___ SELECTED TEXT ___

Gunjan L. Shah1, Alison J. Moskowitz1, Sridevi Rajvee2, Susan J. McCall1, Molly A. Maloy1, Craig Sauter1, Sergio A. Giralt1, Matthew J. Matasar1, Craig H. Moskowitz1
1 Memorial Sloan Kettering Cancer Center, New York, NY, 2 Mount Sinai St.Luke's-West Hospital, New York, NY
Background: In the AETHERA trial, brentuximab vedotin (BV) maintenance improved progression free survival (PFS) in BV naive Hodgkin Lymphoma (HL) patients (pt) at high risk for relapse (remission duration less than 1 year, extranodal disease or B-symptoms at relapse, requiring 2+ salvage regimens, or PET positive after salvage therapy) (Moskowitz Lancet 2015).
Methods: We retrospectively collected and descriptively analyzed the outcomes and toxicities of HL patients with BV prior to autologous hematopoietic stem cell transplant (AHCT) who received BV maintenance.

___ MATERIAL SUPPLIED ___

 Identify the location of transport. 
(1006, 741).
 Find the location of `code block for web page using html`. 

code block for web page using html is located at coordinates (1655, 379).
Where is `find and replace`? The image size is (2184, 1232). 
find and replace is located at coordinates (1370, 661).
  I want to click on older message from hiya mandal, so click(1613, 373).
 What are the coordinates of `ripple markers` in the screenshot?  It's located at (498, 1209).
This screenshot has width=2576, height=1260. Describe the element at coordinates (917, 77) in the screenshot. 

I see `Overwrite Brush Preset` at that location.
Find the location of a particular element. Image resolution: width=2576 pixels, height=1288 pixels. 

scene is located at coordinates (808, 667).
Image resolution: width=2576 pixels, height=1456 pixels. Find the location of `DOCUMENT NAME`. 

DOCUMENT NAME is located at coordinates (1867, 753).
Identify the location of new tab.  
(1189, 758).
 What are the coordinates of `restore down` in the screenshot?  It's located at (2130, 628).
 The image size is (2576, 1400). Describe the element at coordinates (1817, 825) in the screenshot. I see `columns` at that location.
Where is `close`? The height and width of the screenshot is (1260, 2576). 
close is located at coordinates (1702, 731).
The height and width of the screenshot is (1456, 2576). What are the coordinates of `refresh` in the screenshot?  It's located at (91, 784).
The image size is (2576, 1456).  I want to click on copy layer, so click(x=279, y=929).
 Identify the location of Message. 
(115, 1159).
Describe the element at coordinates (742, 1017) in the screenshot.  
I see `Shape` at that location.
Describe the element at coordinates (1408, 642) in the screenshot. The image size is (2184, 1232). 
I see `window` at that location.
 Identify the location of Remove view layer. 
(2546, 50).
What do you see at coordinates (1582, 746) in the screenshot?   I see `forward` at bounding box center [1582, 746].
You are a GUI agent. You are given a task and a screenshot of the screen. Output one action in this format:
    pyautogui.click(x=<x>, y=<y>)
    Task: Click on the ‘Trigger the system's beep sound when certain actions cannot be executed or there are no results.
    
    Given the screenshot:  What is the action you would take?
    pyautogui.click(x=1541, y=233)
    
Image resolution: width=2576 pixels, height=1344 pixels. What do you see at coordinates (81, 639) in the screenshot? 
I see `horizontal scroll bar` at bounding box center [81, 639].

___

▸ REQUIRED WORK
a - Which authors of the brentuximab vedotin abstract are listed with the Memorial Sloan Kettering Cancer Center affiliation?
b - In the brentuximab vedotin abstract, which trial showed that BV maintenance improved progression free survival?
c - Continue the brentuximab vedotin abstract from where it stops.

▸ ANSWERS FOR THE EXERCISE
a - Gunjan L. Shah, Alison J. Moskowitz, Susan J. McCall, Molly A. Maloy, Craig Sauter, Sergio A. Giralt, Matthew J. Matasar, Craig H. Moskowitz

b - The AETHERA trial.

c -
Results: From 2015–2016, 47 HL pts underwent AHCT with 27 receiving BV pre-AHCT and 8/27 (30%) receiving BV maintenance. Initial therapy was ABVD for 7/8 patients and BV-AVD in 1 pt with 50% having biopsy proven primary refractory disease and 38% having remission durations >1 year. At the time of relapse or refractory disease, 50% had stage III disease, 38% had B-symptoms, and no one had extranodal disease. First line salvage therapy was BV in 75%, with 2/6 needing 2nd salvage with augmented ICE. The remaining 2 pts received augmented ICE and GVD, with the latter receiving 2nd salvage BV. Pts received 3–8 doses of BV (1.2–1.8 mg/m2) prior to AHCT. At the time of AHCT, 75% were PET negative and 75% received BEAM conditioning. All patients were in complete remission at post-AHCT restaging with 5/8 (63%) having 2 or more AETHERA risk factors. BV maintenance started a median of 42 days post AHCT (range 37–45) and pts received a median of 10 doses (range 3–12) starting at 1.8 mg/m2. Patients were followed with CT imaging every 6 months. At a median follow-up of 29 months from AHCT, no patients have relapsed or died. A total of 16 doses (combining pre-and post AHCT BV) were planned with 4/8 (50%) completing the full course. Early discontinuation was due to neuropathy in 2 patients, fatigue and hair loss in 1 patient, and appearance of a ground glass infiltrate on CT in one patient. Four patients developed grade 1–2 neuropathy, while 1 patient who had neuropathy pre-AHCT did not have worsening symptoms. The neuropathy resolved in 3/5 patients once no longer receiving BV and the remaining patients having grade 1 symptoms persisting. Other symptoms including mild fatigue and arthralgias.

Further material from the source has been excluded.